Repeat the data starting with the line containing "Where should I" and going on through the line containing "(x=633, y=439)", including both of those lines. Leave the pictures out of your answer.

> _A run of records_:
******

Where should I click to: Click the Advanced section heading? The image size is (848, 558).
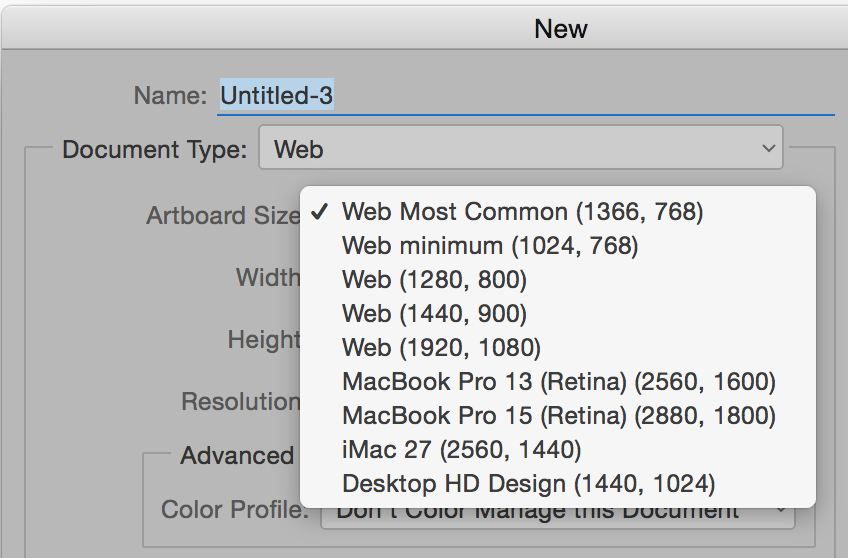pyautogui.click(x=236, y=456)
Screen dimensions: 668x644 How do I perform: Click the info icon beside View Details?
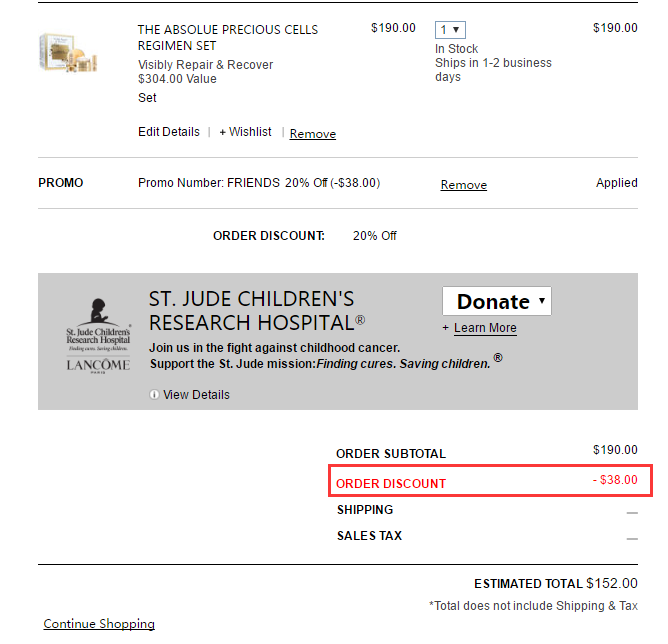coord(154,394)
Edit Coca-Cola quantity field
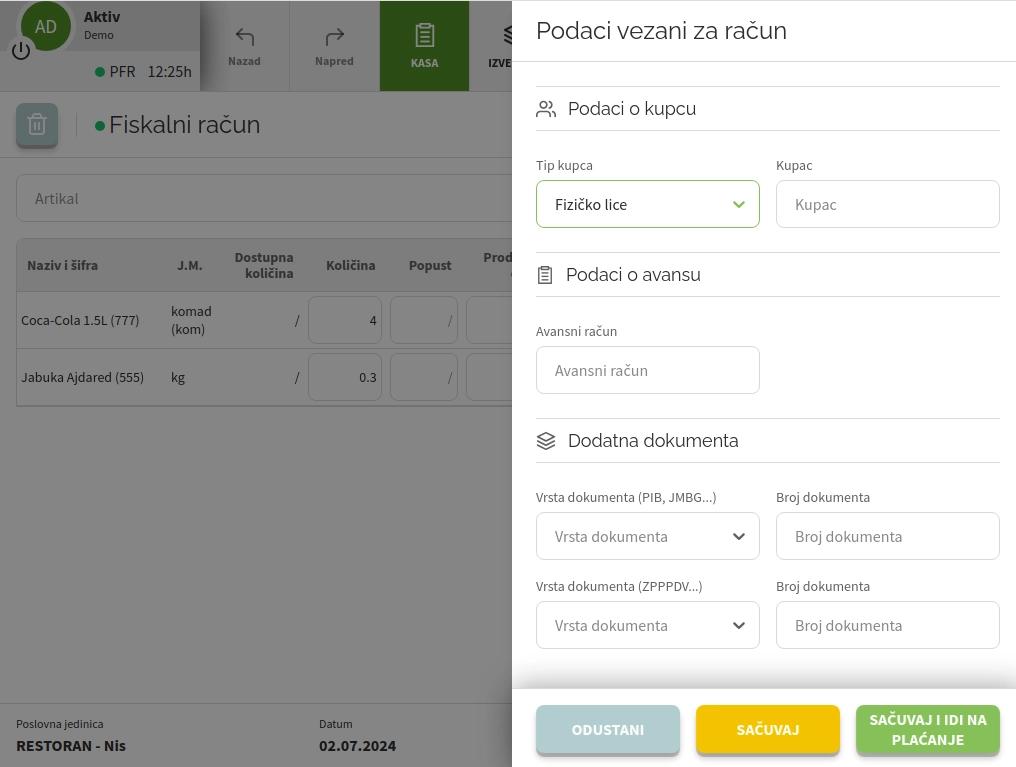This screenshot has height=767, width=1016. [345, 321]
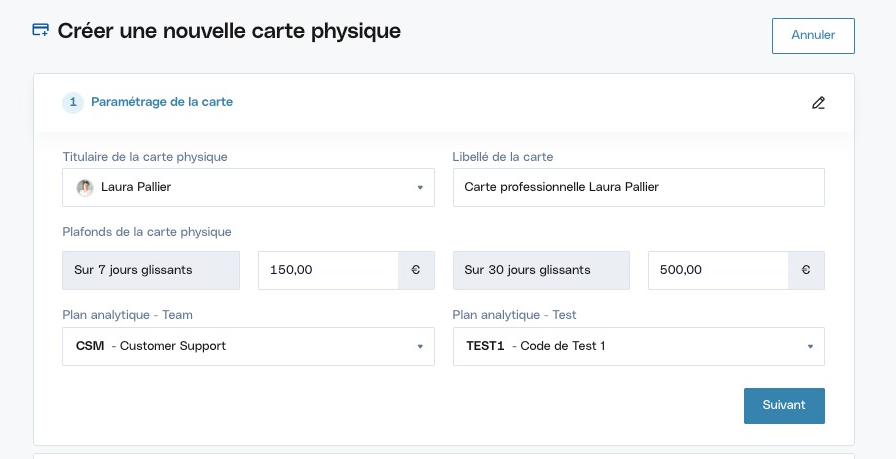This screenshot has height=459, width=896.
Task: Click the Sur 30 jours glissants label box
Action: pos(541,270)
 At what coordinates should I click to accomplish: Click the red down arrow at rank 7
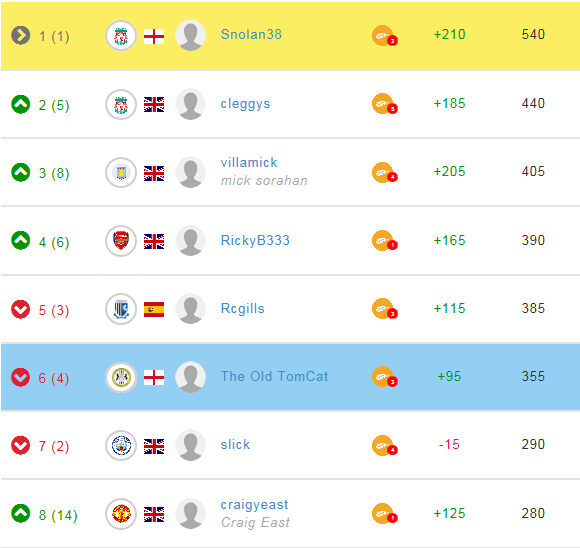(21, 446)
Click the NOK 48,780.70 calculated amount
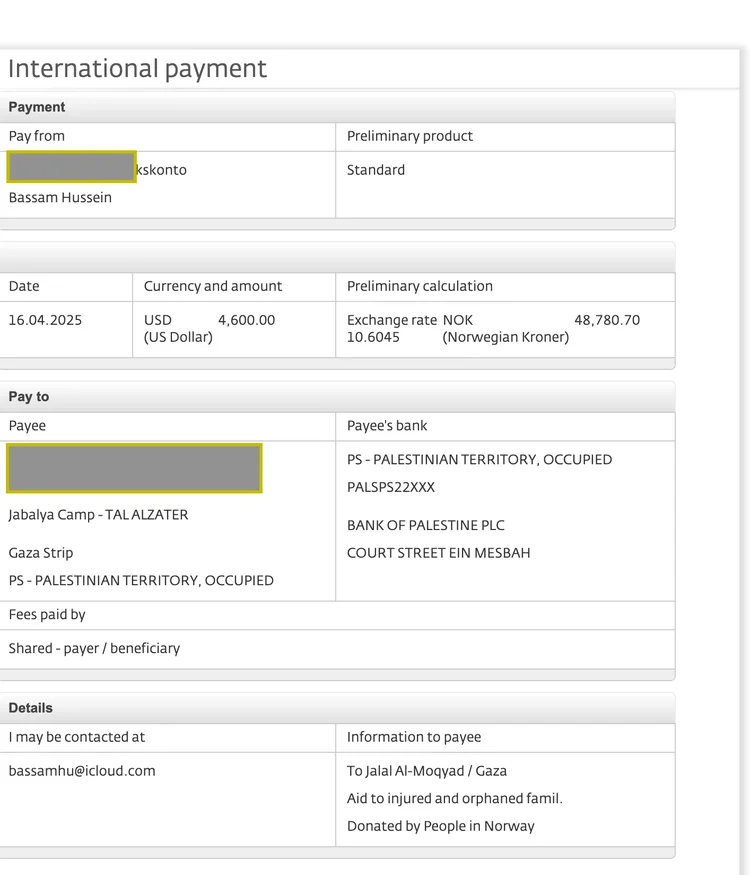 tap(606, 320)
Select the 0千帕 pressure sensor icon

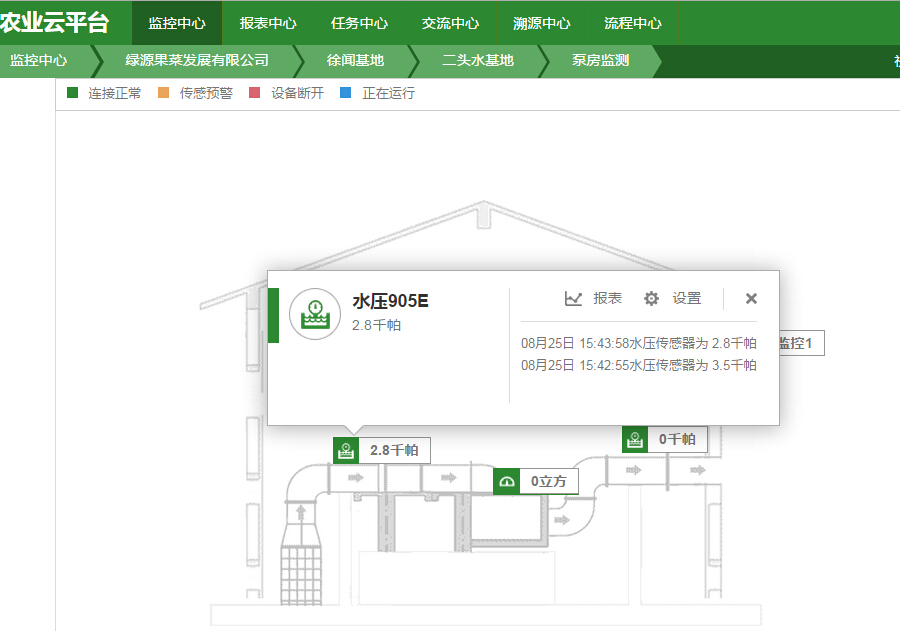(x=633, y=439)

******

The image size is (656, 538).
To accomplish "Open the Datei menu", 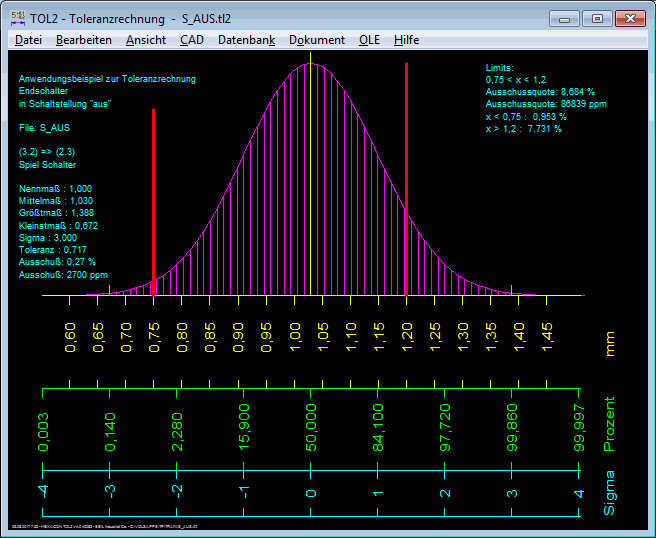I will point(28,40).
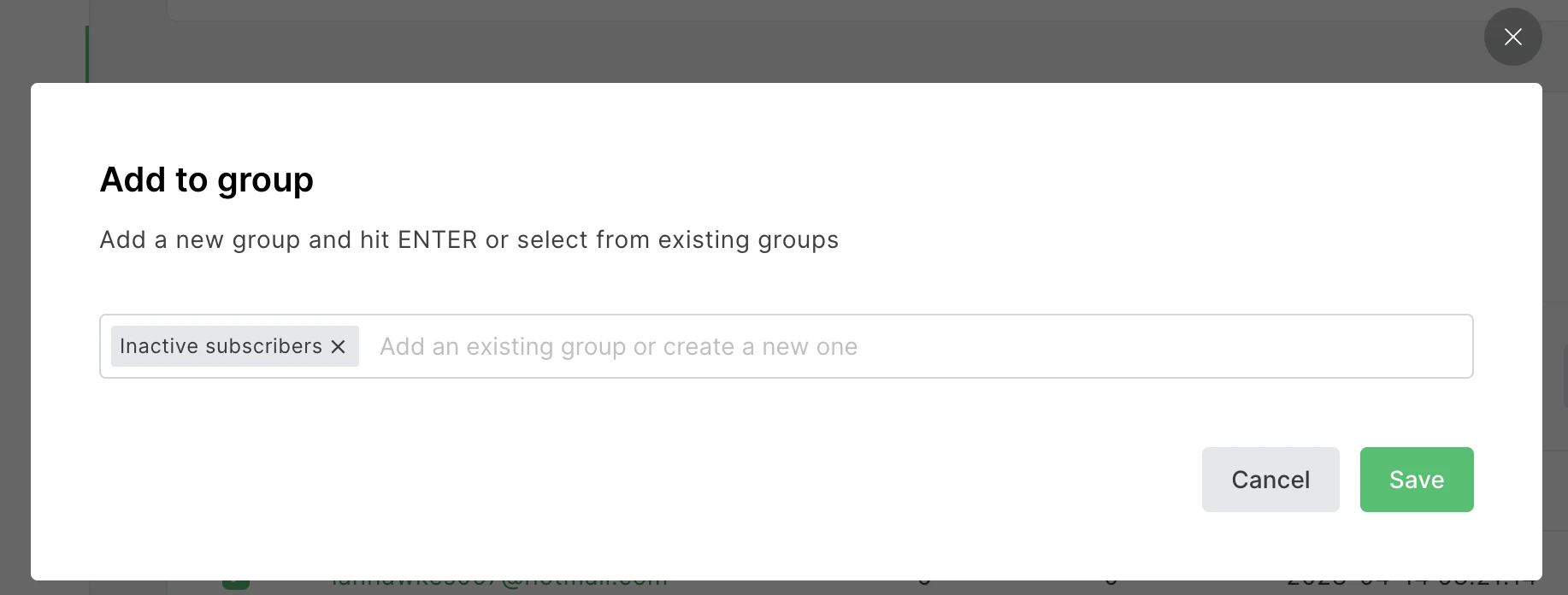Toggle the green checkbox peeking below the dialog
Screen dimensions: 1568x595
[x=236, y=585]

******

> _OUTPUT_:
Where should I click to: Click the Advanced section heading? The image size is (848, 558).
pyautogui.click(x=236, y=456)
Screen dimensions: 668x644 How do I perform: Click the info icon beside View Details?
coord(154,394)
Edit Coca-Cola quantity field
This screenshot has height=767, width=1016. [345, 321]
This screenshot has height=459, width=896.
Task: Click the Sur 30 jours glissants label box
Action: pos(541,270)
 At what coordinates should I click to accomplish: Click the red down arrow at rank 7
(21, 446)
Click the NOK 48,780.70 calculated amount
 tap(606, 320)
Select the 0千帕 pressure sensor icon

(x=633, y=439)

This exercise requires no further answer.